Stored data entries:
BEGIN
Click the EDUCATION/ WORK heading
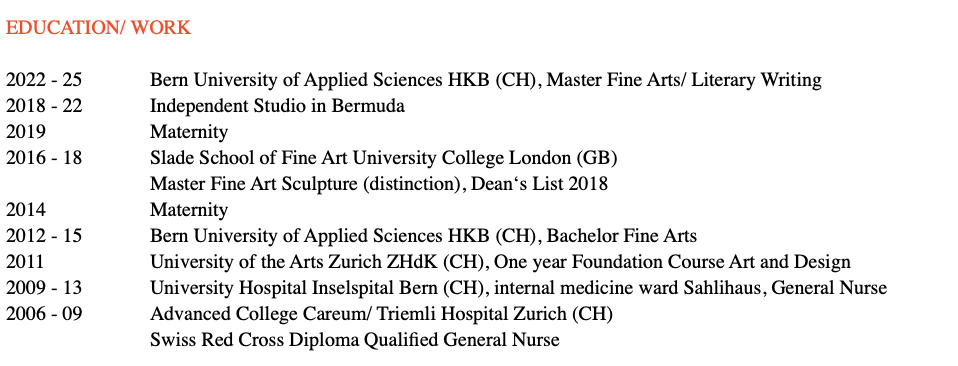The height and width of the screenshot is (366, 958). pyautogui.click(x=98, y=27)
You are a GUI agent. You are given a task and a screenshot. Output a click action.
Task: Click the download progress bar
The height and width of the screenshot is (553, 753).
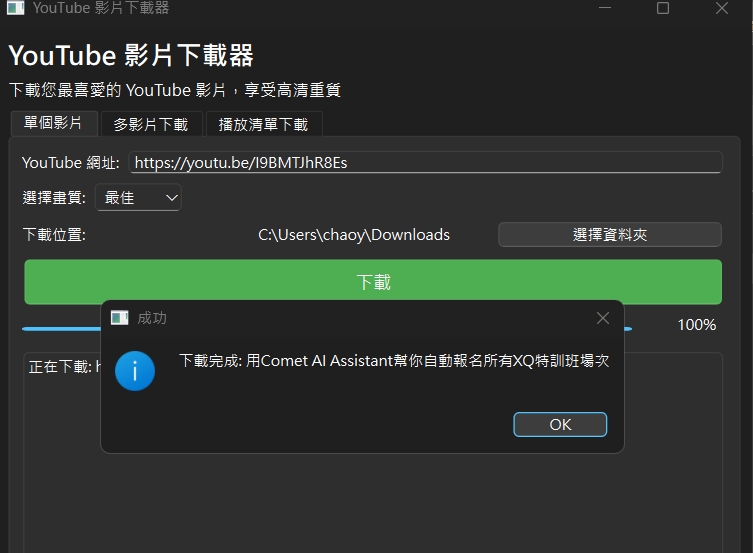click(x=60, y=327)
END
Exercise goal
Without the pictures, copy the entries from their first line through the line containing "Task: Click the download progress bar", and only those lines.

Task result
Click the EDUCATION/ WORK heading
The height and width of the screenshot is (366, 958). pyautogui.click(x=98, y=27)
You are a GUI agent. You are given a task and a screenshot. Output a click action.
Task: Click the download progress bar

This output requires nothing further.